If it’s the ego that is directing your designated practice, negative self-talk, self-judgment and self-criticism creep in and feelings of undeservedness settle in and is reflected by the body.
My goal, my dream, my desire with Strength Yoga is to help you discover your highest level of energy, vitality, and freedom by teaching you how to quiet down the chatter of the ego.
By quieting down the chatter, you can hear your spirit in order to hear your body so you can work hard with sensitivity, kindness and patience for yourself.
What does working hard mean anyway?
Does working hard mean we have to kill ourselves to get healthy? Listen to how silly that sounds. The practice, the postures, or the training we do to attain health means approaching our edge with sensitivity that honors and respects our boundaries that present themselves in that moment. This creates the opportunity to experience spontaneous expansion and growth.
Society has brainwashed us into believing that in order to achieve happiness, good looks, or a great body that we need to do whatever it takes no matter the risk. We are here to help you to develop the sensitivity to know when you have arrived at your personal edge, so you can pause to breath and become aware of where you are at in that moment. Allowing the ego to dictate your practice leaves you reaching for the future or staying stuck in the past. This only cripples you in the present.
We are all aware of people having unique and wonderful differences, but yet at the same time similarities…size, gender, shape, structural anomalies, life experiences that not only create our unique bodies but the pose itself becomes unique, yet similar. No single pose should look the same in a room full of people that are uniquely and perfectly different.
I have been blessed to be trained by some of the top people in the world to help you discover your personal optimal alignment, based off foundational alignment principles that apply to all no matter what the structural anomaly, strength or flexibility limitation, the differences dictates how the pose can be individualized. There is no reason for anyone to feel that a pose that is held by me or someone else is how their pose is supposed to look.

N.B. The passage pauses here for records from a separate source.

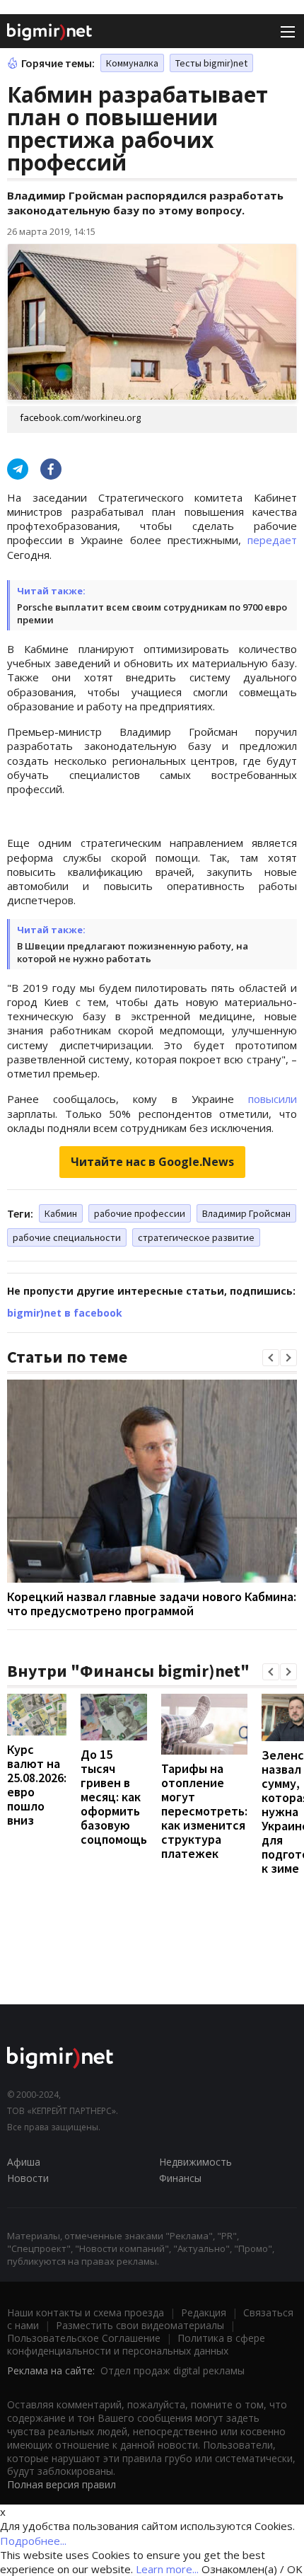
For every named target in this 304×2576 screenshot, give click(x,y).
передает (272, 540)
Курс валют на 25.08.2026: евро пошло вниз (36, 1784)
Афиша (23, 2161)
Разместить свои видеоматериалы (140, 2325)
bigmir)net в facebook (64, 1312)
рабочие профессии (139, 1213)
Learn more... (167, 2569)
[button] (270, 1357)
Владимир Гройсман (246, 1213)
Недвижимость (195, 2161)
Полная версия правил (61, 2484)
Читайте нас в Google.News (152, 1161)
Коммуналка (132, 63)
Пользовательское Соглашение (83, 2338)
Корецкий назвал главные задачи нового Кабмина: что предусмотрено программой (151, 1603)
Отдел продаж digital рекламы (172, 2370)
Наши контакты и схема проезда (85, 2312)
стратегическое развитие (196, 1237)
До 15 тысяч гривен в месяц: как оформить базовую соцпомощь (114, 1796)
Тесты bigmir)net (211, 63)
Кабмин (61, 1213)
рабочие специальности (67, 1237)
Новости (28, 2178)
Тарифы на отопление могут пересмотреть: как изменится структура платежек (204, 1810)
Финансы (180, 2178)
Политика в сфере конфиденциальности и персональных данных (136, 2344)
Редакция (203, 2312)
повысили (272, 1099)
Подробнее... (33, 2541)
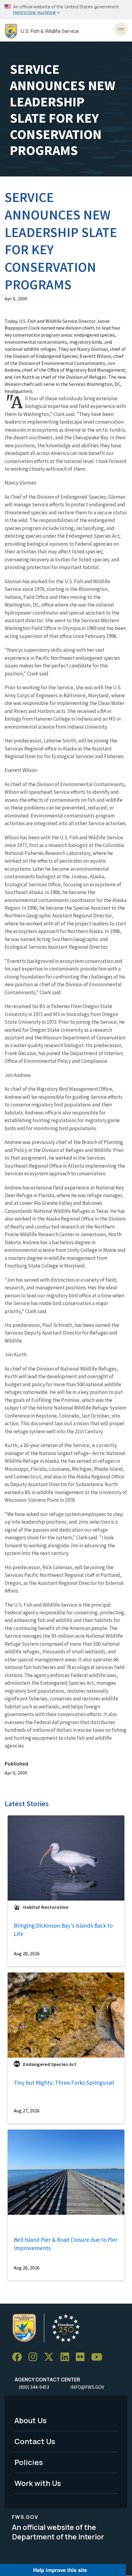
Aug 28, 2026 (27, 1953)
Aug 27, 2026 (27, 2110)
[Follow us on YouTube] (99, 2357)
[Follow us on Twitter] (51, 2357)
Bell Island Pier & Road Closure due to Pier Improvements (66, 2244)
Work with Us (37, 2483)
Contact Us (34, 2441)
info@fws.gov (87, 2387)
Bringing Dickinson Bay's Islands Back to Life (63, 1929)
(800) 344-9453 (33, 2387)
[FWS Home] (11, 31)
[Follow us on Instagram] (35, 2357)
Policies (28, 2462)
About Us (30, 2420)
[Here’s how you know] (66, 9)
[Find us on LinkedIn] (66, 2357)
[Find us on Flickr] (82, 2357)
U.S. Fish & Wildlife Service (50, 31)
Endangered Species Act (49, 2064)
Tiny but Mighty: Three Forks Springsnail (64, 2082)
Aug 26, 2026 (27, 2268)
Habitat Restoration (45, 1907)
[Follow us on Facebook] (19, 2357)
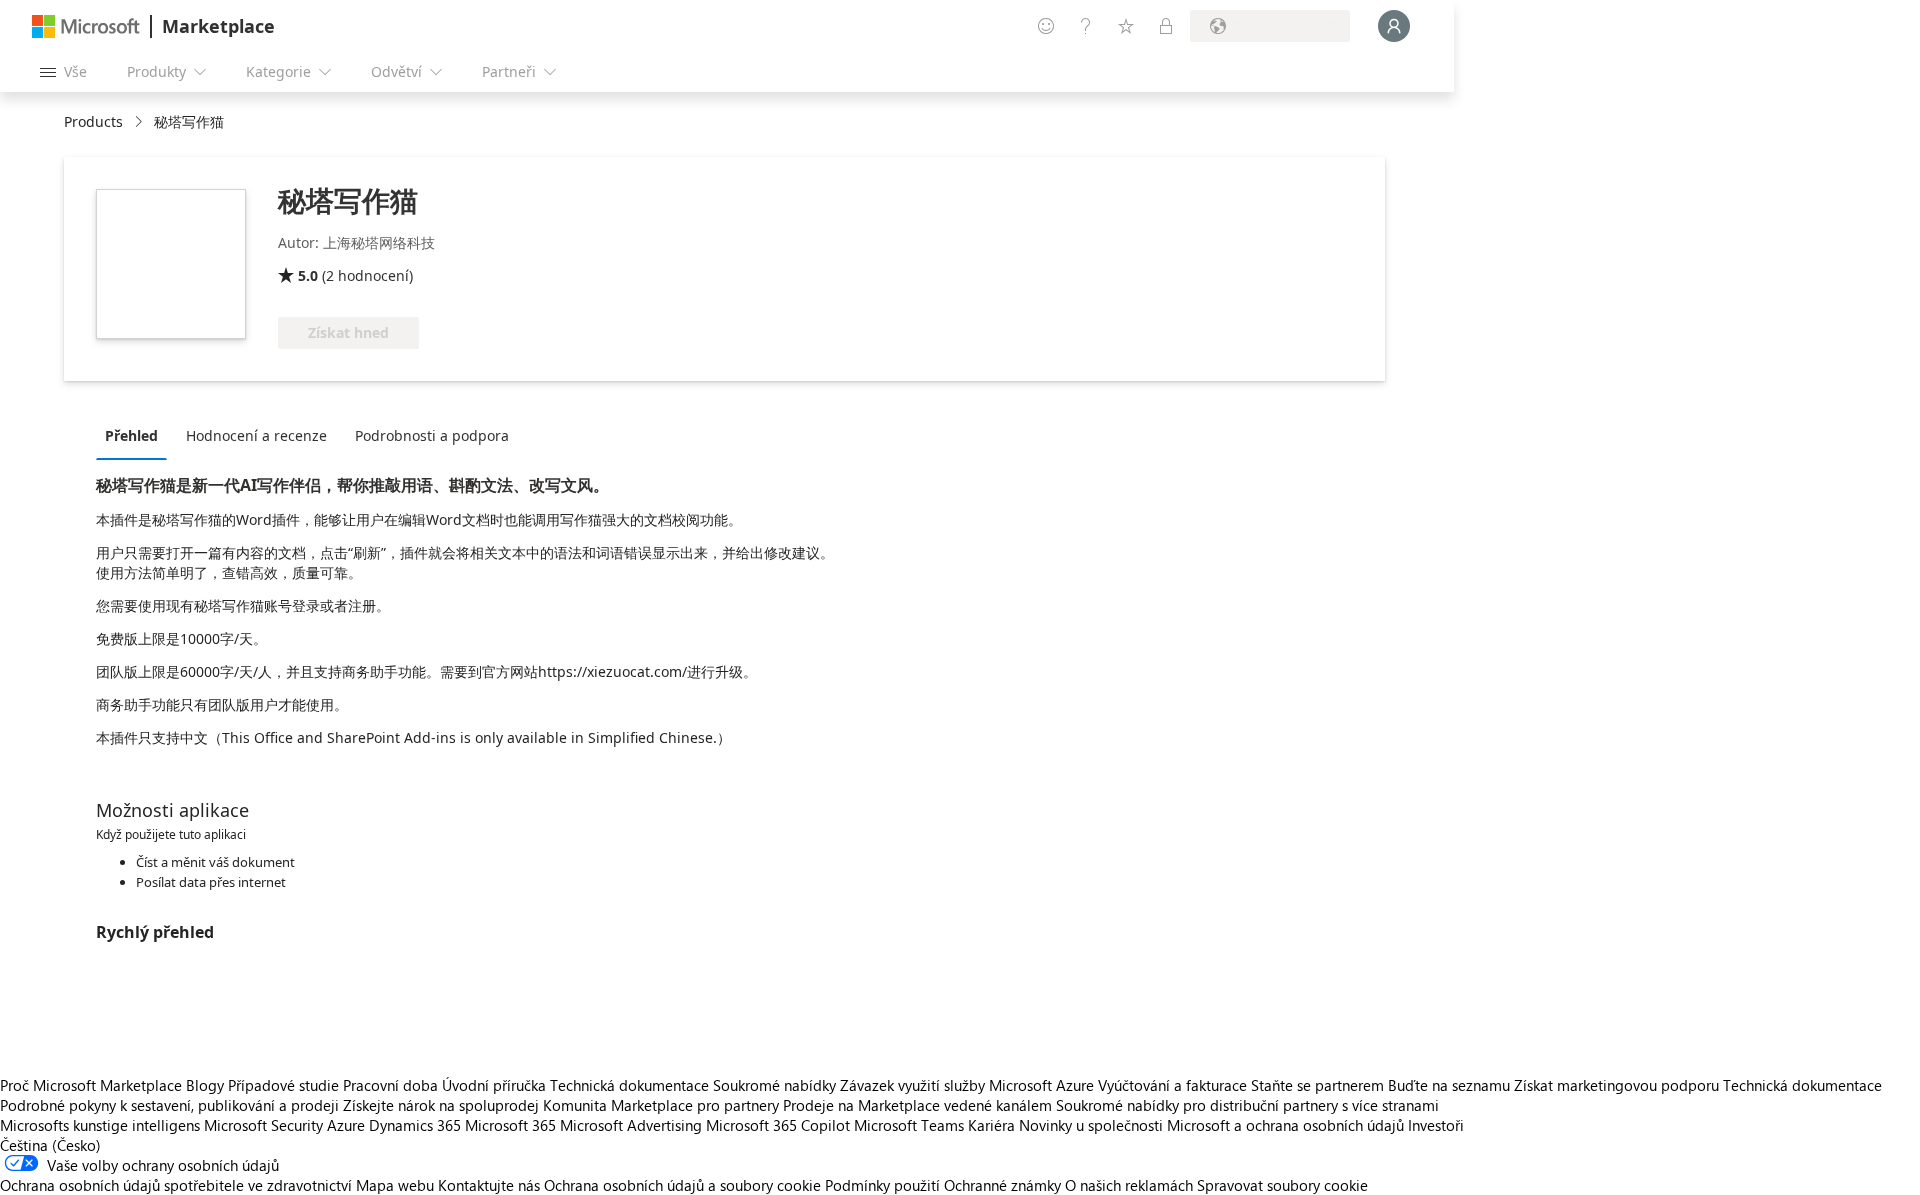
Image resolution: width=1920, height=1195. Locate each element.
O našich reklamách (1129, 1185)
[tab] (136, 435)
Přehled (131, 435)
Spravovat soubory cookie (1282, 1185)
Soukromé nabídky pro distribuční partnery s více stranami (1247, 1105)
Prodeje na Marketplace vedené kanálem (917, 1105)
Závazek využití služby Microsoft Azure (969, 1085)
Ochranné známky (1002, 1185)
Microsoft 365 (510, 1125)
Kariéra (991, 1125)
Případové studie (283, 1085)
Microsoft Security (263, 1125)
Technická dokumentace (629, 1085)
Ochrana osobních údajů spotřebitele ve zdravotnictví (176, 1185)
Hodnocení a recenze (256, 435)
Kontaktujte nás (489, 1185)
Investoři (1436, 1125)
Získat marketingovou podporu (1616, 1085)
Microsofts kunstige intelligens (100, 1125)
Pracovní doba (390, 1085)
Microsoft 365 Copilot (778, 1125)
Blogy (205, 1085)
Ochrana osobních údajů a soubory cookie (682, 1185)
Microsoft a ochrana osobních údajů (1285, 1125)
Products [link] (93, 121)
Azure (346, 1125)
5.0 (308, 275)
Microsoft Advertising (631, 1125)
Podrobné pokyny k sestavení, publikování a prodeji (169, 1105)
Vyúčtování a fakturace (1172, 1085)
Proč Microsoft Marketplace (91, 1085)
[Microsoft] (86, 26)
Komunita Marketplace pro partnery (661, 1105)
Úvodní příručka (494, 1085)
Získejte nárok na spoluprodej (441, 1105)
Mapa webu (395, 1185)
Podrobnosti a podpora (432, 435)
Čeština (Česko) (50, 1145)
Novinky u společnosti (1091, 1125)
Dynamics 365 (415, 1125)
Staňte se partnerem (1317, 1085)
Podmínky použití (882, 1185)
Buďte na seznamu (1449, 1085)
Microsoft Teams (909, 1125)
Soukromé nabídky (774, 1085)
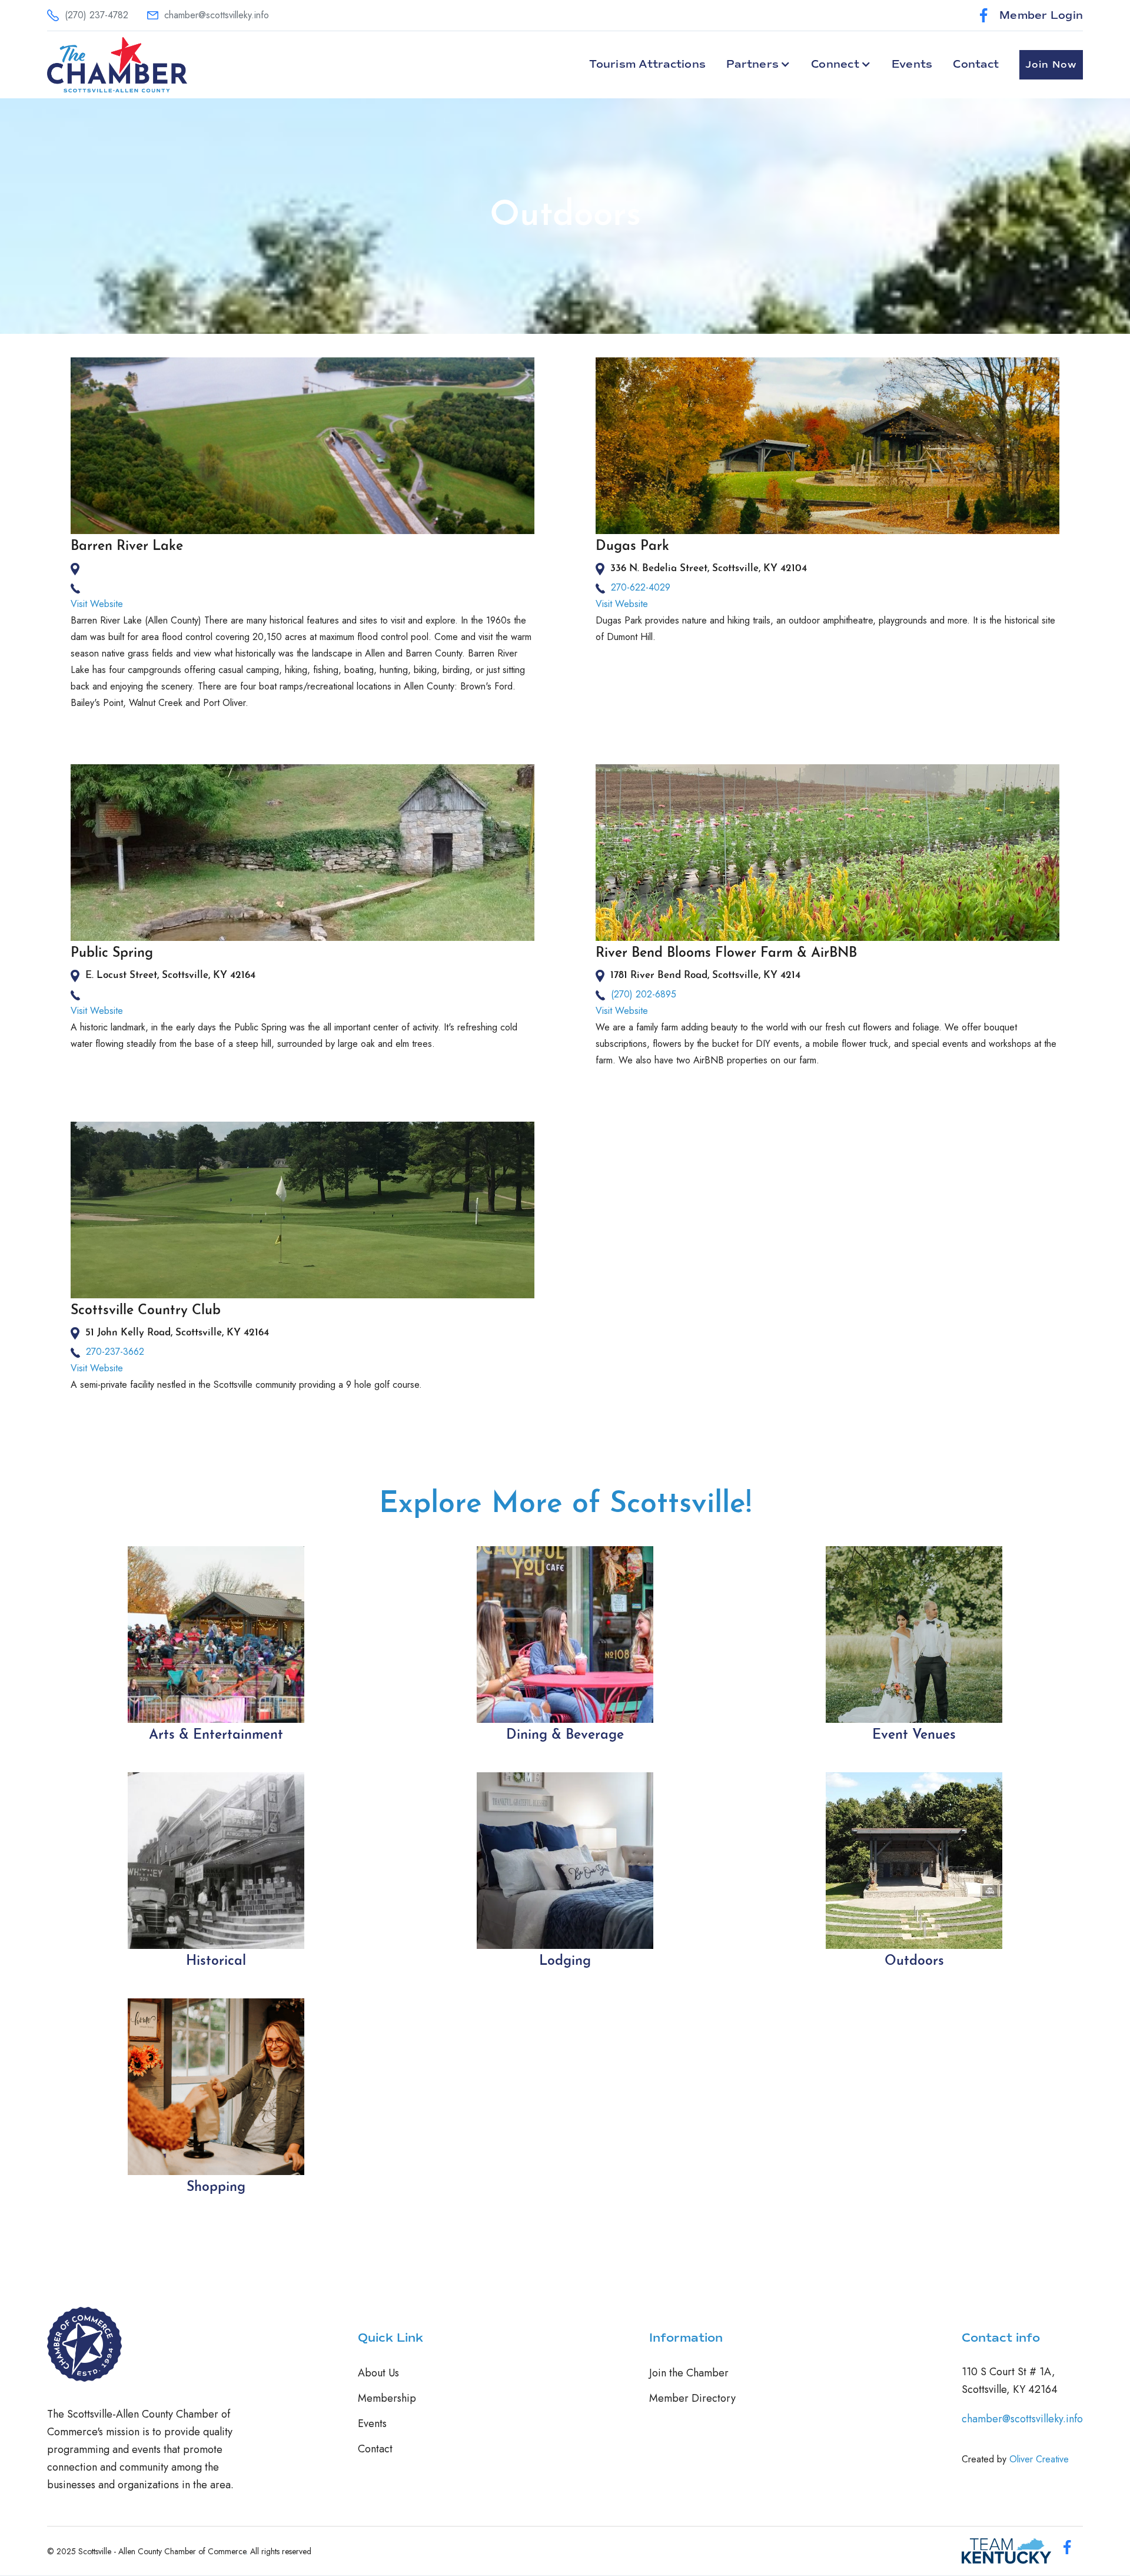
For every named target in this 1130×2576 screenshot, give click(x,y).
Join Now (1051, 65)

This is ego-driven and will serve to work against you and cause injury.
My studio is a warm and safe space to help you hear your body’s innate wisdom, but that may be ignored during your practice if are allowing the ego to feed your mind by trying to have the best body or the most flexibility. I’m only going to encourage you to feed your spirit instead of the ego during your practice because at the end of the day your practice is your journey, and if you choose to feed ego it is your journey. But by quieting down the chatter in the mind this may shift your thoughts, you may learn to let go of control, so we can be open to listen to ourselves and our body’s needs instead of telling our body what we think it wants.
We certainly don’t like it when people tells us what we want or try to control us or even try to force us to do something. Your body is no different. Have you ever noticed that the more your force the pose, the more you force the stretch, the more resistant and disharmonious your body becomes? Maybe that is telling you something, and if you let go of control the body will release and harmony blankets you.
The hardest part of the physical practice is honoring our bodies and what it needs in that moment. We will fall back into old habits of self-criticism, negative self-talk, and self-judgment; that is a part of life. The challenge and the question is do you have the awareness and strength to step back into the moment and honor yourself in thought, word and deed? To find balance?
Your body is the reflection of your mental and emotional state.
We keep doing the same thing over and over again and expecting a different result; this is the definition of insanity as described by Einstein. Do you have the strength to stop? Do you have the strength to quiet the mind, listen to your spirit so your practice is enlivening and invigorating?
I believe you do have the strength to have a practice that leads you to a whole new place to connect with spirit, to achieve balance, to achieve equanimity to respond to life’s challenges instead of react.